For anyone interested in doing this exam I recommend the following.
Do CISSP first (I was able to answer a lot of questions because of the research I did for CISSP)
Read the CCSP CBK book - ISBN 978-1-119-27672-2 (Twice)
Read the CSA - Security Guidance for critical Areas of focus in cloud computing v3.0 (Free Download)
Read the CSA - The Treacherous 12 (Free Download)
Read the CSA - Cloud Control Matrix (Including the New GDPR section) (Free Download)
Read the Jerico - Cloud Cube Model
Read - OWASP top 10
Ensure you understand encryption
Ensure you understand virtualization technologies
Ensure you understand the core difference between IAAS, PAAS, SAAS
Exam Prep:
Read all Of the above
Free Flash Cards from ISC2 (Downloadable to iPhone and I think android)
CCCure Exam Prep - Accessible from your desktop https://www.cccure.education/ (Paid about £50-60) Helps get into the frame of mind and question format. Not many questions found on actual exam, but still worth it.
Studied for six weeks (But CISSP helps a lot)
The Exam
125 questions in 240 Mins - Did mine in about 120 mins (70% Pass required)
Multiple Guess - straight questions but a lot of scenario based questions
More of a management approach than technical exam.
Yes I found it hard.
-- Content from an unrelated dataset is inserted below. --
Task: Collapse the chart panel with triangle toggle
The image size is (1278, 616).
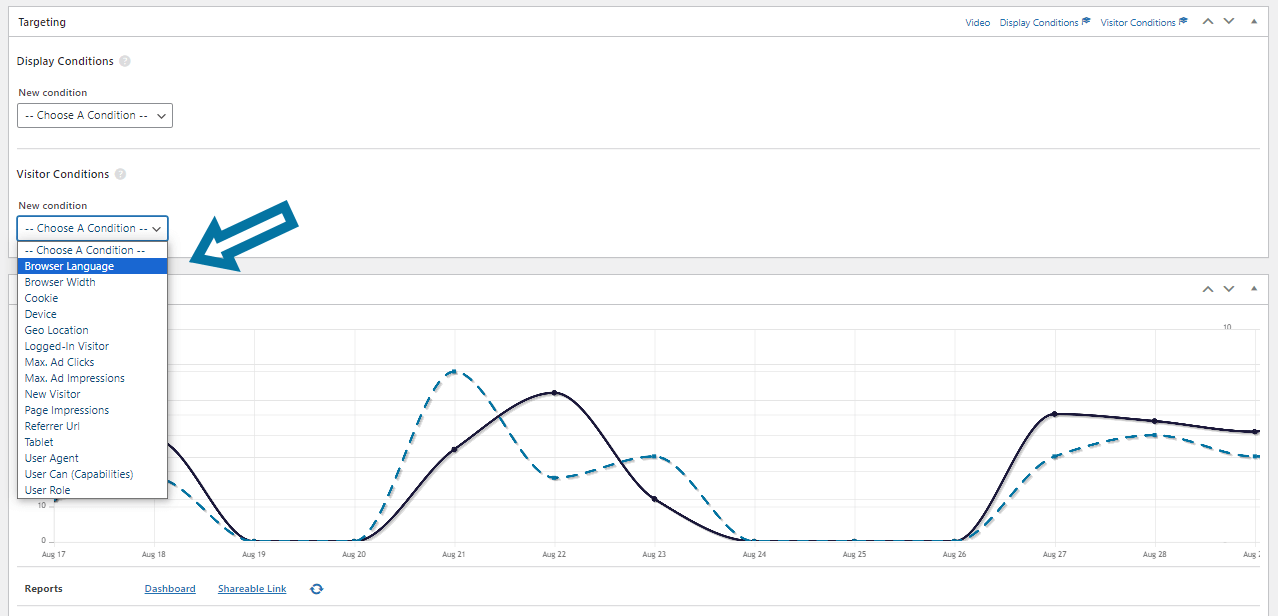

Very broad questions (Alot of my knowledge came from doing CISSP)
My Preparation and experience was different for CISSP CAT Exam taken on 01/10/2018.
Feel Free to reach out to me if you are interested in learning more.
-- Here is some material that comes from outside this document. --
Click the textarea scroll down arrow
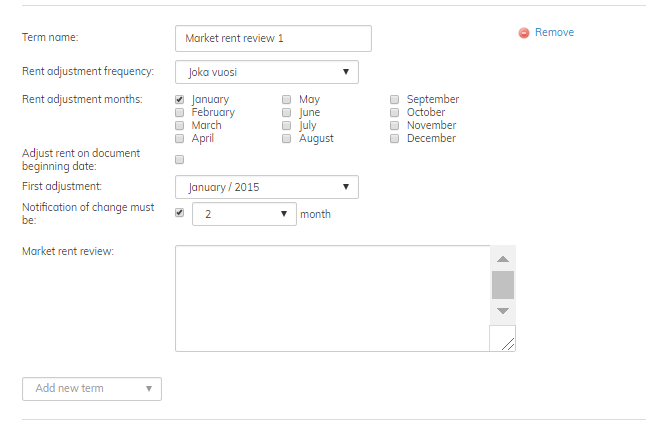click(503, 311)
LinkedIn: https://www.linkedin.com/in/borisvi
Twitter: https://twitter.com/boris_vi
Congrats and thanks for sharing your guide!
Filippos
Good to know! I took the SSCP Prep course through Global Knowledge in 2015. I understood the concepts but haven't taken the test yet as the closest testing facility is about 2 hours away and the certification isn't necessarily required for the job I am doing.
Congratulations Simon.
I agree with your study recommendations.
I passed my CISSP for the second time in 2014 and I used the heck out of the Cybex books for review.
I passed the the CCSP test a couple of week ago and am waiting for my final validation.
-Gary
Hi Buddy,
So GDPR is included in this exam?
I am kind of confuse between the DDPR and GDPR.
Thank yuo
I don't think GDPR is mentioned as such. So far I didn't see it in the official study book.
Is it a good idea to go after the CCSP straight after the CISSP? Just got my CISSP and deciding between this and GSE. Not much experience with cloud though..
Depends completely on your career goals. Take a look at the various job-boards for positions that interest you and let their requirements guide you. If they tend to require certs that you do not currently hold, then pursue those certs. On the other hand, if they say "CISSP or GSEC", save your money.
When it comes to (ISC)² exams specifically, "not much experience" is a big red flag. Having passed the CISSP, I'm sure you relied on your experience just as often as the prep materials. If you have just one, passing is possible, but with both, the exam becomes easy. I would expect the CCSP to have a similar nature.